|
|
|
|
|
by kamikaz1k
656 days ago
|
|
Not really familiar with this space but I think the entire Dojo/DIY strategy was kicked off because Elon wanted to not get cornered on supply or cost by nvidia. And infiniband is an nvidia technology, so they wouldn’t use that simply from strategic POV. Are there other technologies they could have used? Also, the 80us is supposed to be the worst case, where typical is supposed to be <10us. Again not knowing anything about infiniband, what’s the typical perf? I tried to google but the people who are talking about it are in the know in ways I’m not. Thanks! |
|
It is definitely possible to go much lower than 80usec on Ethernet.

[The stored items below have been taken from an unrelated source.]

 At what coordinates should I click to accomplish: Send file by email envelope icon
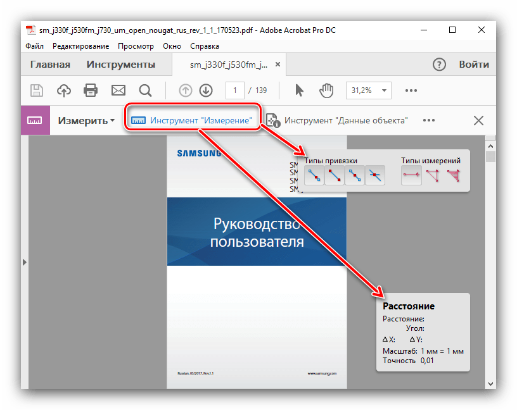tap(118, 90)
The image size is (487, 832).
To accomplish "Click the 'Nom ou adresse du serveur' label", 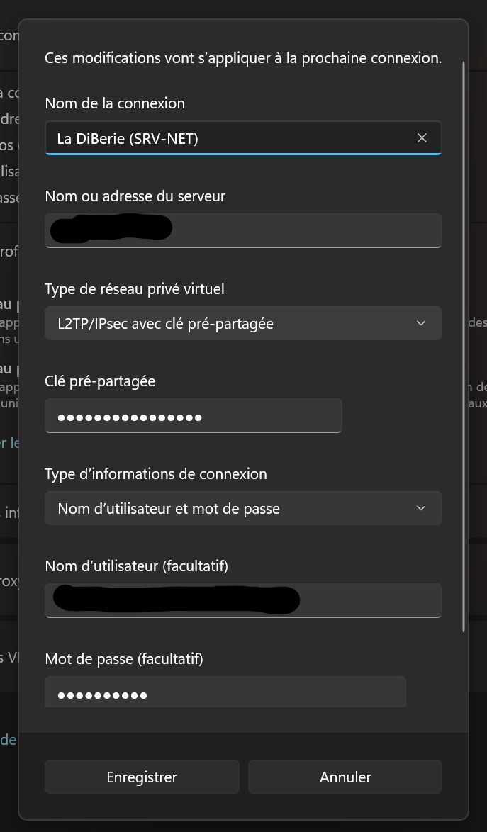I will pyautogui.click(x=135, y=196).
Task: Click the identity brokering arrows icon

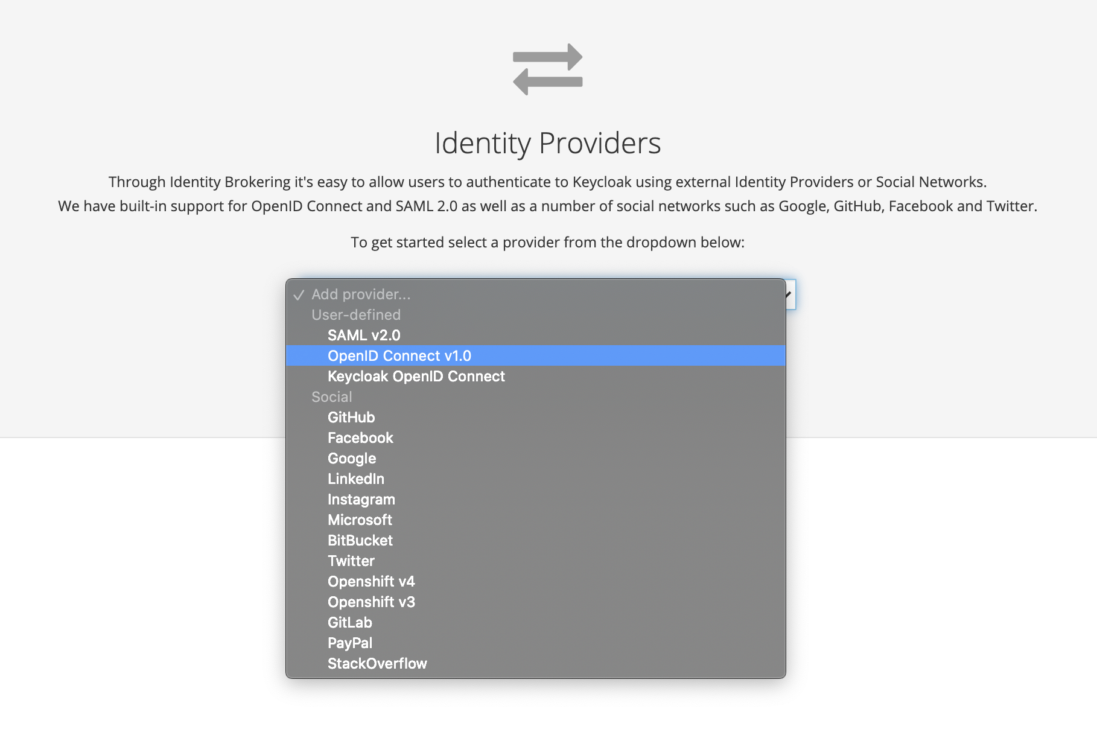Action: [x=547, y=69]
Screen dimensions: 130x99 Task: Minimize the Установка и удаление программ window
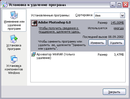pos(113,5)
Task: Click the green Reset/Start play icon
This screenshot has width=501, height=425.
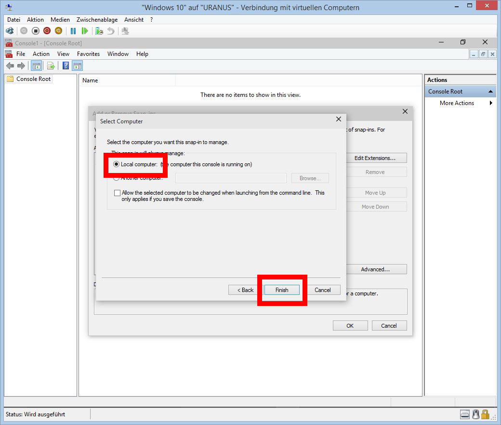Action: [x=85, y=31]
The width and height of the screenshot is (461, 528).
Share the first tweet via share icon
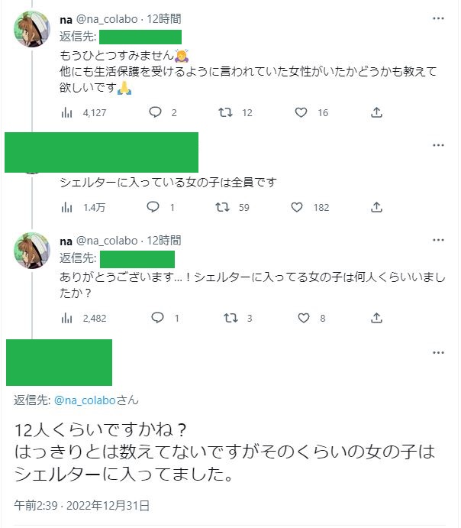376,112
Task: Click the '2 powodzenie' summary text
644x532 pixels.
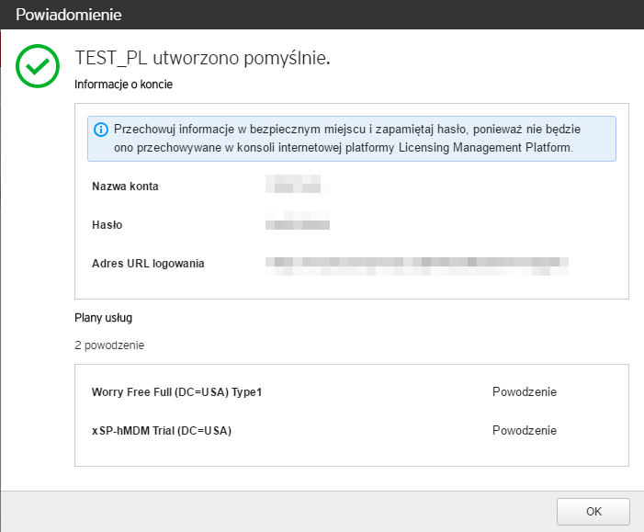Action: 109,345
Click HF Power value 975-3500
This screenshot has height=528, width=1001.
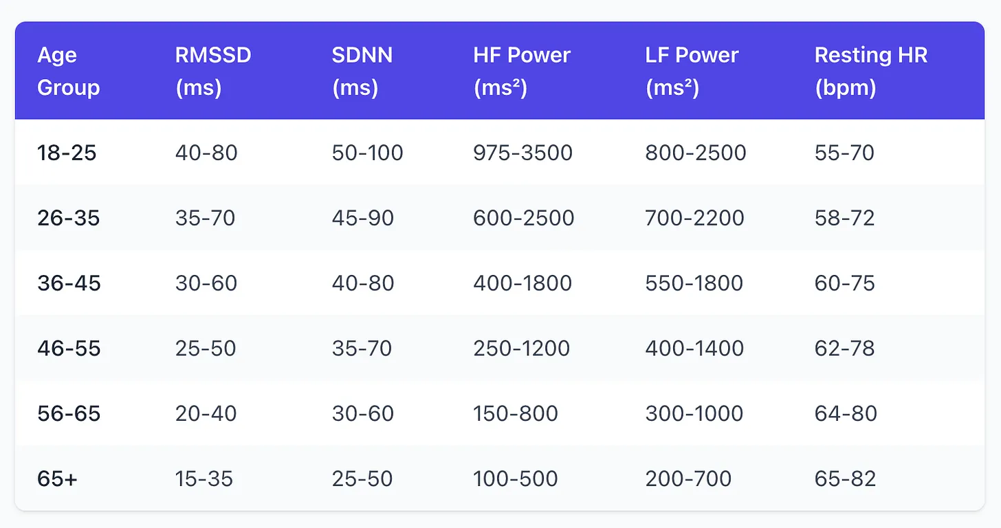(523, 152)
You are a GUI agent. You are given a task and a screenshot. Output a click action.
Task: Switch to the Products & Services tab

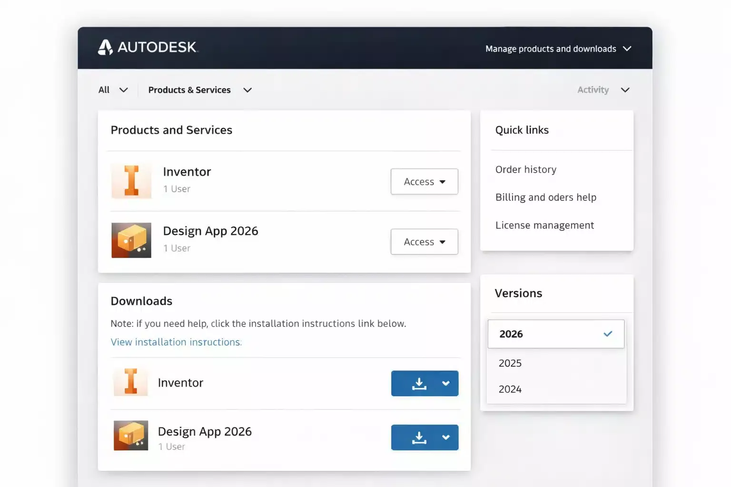(x=199, y=89)
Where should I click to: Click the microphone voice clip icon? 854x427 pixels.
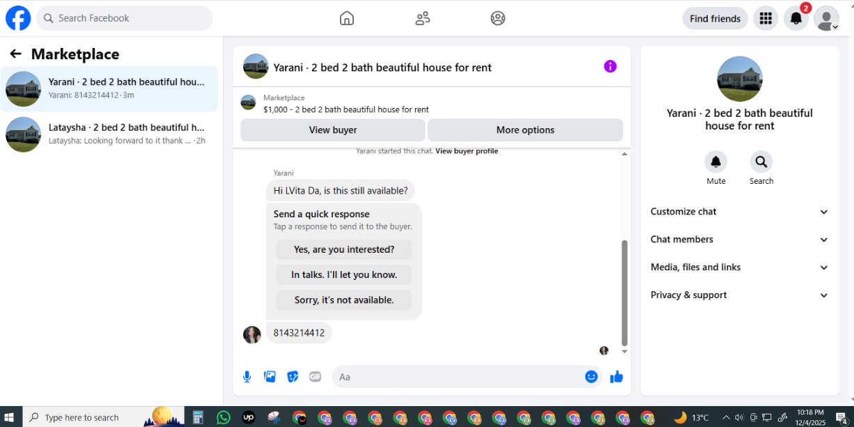point(247,377)
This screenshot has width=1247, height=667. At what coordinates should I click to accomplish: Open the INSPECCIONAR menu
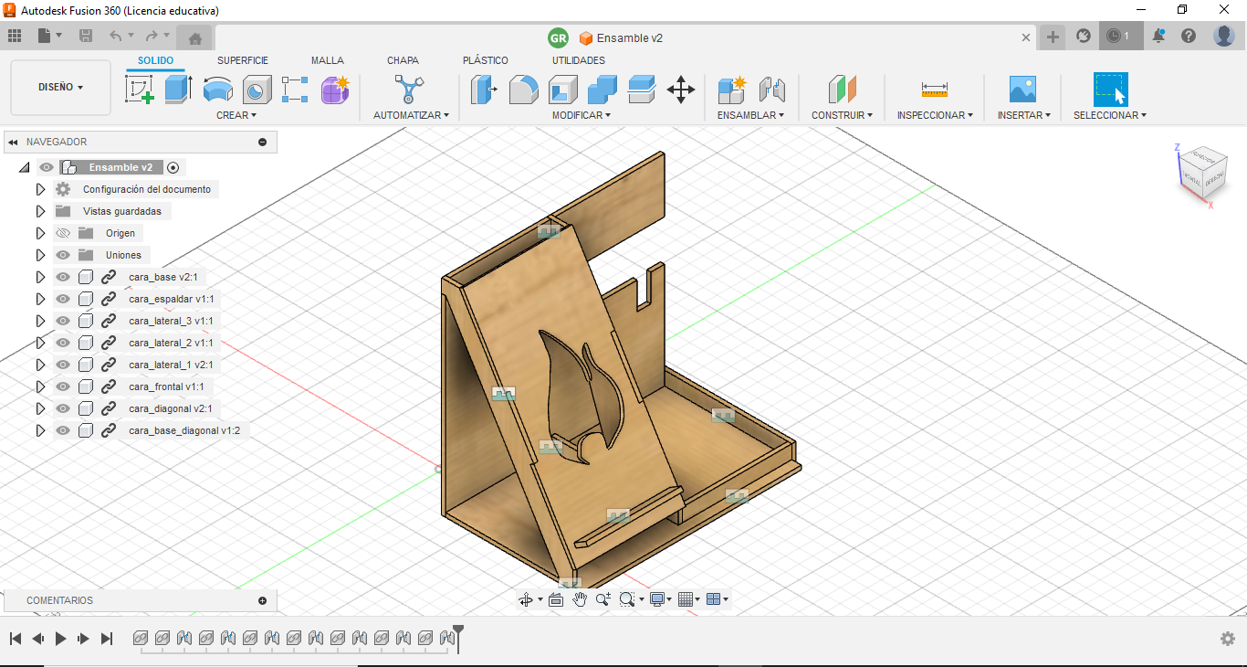(x=935, y=115)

But obviously it depends on the scale, utilisation etc.
At the sizes of GPU clusters we're talking about these days - 32K and up - things get tricky.
The main alternative to Infiniband used in the industry is RoCE - Meta has written a lot about it [0].
There's several reasons to avoid Infiniband, such as cost, availability, vendor lock in, lack of experience etc.
Those are some of the reasons why many players are trying hard to make Ethernet work, see Ultra Ethernet [1].
[0] https://engineering.fb.com/2024/08/05/data-center-engineerin...
[1] https://ultraethernet.org/